KAFKA-9212; Ensure LeaderAndIsr state updated in controller context during reassignment by hachikuji · Pull Request #7795 · apache/kafka

hachikuji · 2019-12-07T02:28:49Z

KIP-320 improved fetch semantics by adding leader epoch validation. This relies on reliable propagation of leader epoch information from the controller. Unfortunately, we have encountered a bug during partition reassignment in which the leader epoch in the controller context does not get properly updated. This causes UpdateMetadata requests to be sent with stale epoch information which results in the metadata caches on the brokers falling out of sync.

This bug has existed for a long time, but it is only a problem due to the new epoch validation done by the client. Because the client includes the stale leader epoch in its requests, the leader rejects them, yet the stale metadata cache on the brokers prevents the consumer from getting the latest epoch. Hence the consumer cannot make progress while a reassignment is ongoing.

Although it is straightforward to fix this problem in the controller for the new releases (which this patch does), it is not so easy to fix older brokers which means new clients could still encounter brokers with this bug. To address this problem, this patch also modifies the client to treat the leader epoch returned from the Metadata response as "unreliable" if it comes from an older version of the protocol. The client in this case will discard the returned epoch and it won't be included in any requests.

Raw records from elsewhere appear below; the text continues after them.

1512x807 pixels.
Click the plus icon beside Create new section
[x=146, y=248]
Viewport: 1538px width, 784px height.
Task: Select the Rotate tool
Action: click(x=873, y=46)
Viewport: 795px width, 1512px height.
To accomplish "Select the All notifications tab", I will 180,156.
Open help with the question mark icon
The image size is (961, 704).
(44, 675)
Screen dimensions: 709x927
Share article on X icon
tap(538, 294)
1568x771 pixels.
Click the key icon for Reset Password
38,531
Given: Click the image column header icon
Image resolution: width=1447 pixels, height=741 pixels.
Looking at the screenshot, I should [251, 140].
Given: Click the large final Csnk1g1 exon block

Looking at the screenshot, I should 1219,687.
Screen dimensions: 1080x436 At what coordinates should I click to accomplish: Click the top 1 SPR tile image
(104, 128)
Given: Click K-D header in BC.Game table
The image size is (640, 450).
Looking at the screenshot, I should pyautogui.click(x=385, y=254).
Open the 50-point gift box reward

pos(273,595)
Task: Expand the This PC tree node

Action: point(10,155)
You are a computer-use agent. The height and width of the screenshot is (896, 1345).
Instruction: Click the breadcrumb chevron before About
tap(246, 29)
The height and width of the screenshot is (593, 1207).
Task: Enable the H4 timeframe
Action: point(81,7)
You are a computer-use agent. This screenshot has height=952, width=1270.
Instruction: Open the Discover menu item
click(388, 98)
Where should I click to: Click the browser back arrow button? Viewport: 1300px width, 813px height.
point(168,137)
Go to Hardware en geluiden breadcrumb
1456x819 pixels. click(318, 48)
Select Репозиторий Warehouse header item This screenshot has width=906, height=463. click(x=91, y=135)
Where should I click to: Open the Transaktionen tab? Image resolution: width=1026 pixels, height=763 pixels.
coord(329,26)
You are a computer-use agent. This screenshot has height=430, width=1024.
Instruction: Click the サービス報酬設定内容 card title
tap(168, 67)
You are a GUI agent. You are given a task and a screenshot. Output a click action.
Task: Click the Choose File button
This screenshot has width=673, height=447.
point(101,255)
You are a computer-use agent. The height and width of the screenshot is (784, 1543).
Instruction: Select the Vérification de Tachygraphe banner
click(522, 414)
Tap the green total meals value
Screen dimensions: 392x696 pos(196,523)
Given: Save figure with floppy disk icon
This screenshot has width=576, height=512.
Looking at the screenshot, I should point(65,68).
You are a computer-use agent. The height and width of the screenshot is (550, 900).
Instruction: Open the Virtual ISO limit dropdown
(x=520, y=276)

Also, note that the correct epoch is still forwarded to replicas correctly in the LeaderAndIsr request, so this bug does not affect replication.

Committer Checklist (excluded from commit message)

Verify design and implementation
Verify test coverage and CI build status
Verify documentation (including upgrade notes)

…ssignment

junrao

@hachikuji : Thanks for the PR. LGTM

hachikuji · 2019-12-07T21:30:22Z

                for (MetadataResponse.PartitionMetadata partitionMetadata : metadata.partitionMetadata()) {
-
-                    Consumer<PartitionInfo> addToPartitions = partitionInfo -> {
-                        int epoch = partitionMetadata.leaderEpoch().orElse(RecordBatch.NO_PARTITION_LEADER_EPOCH);


Note this was a bug. We were using the leader epoch from the response even if it was stale and we had taken the PartitionInfo from the previous update.

Do we have a test that covers this bug too?

I believe testStaleMetadata() does that

ijuma

Thanks for the fix. Looks good overall, just a couple of comments below.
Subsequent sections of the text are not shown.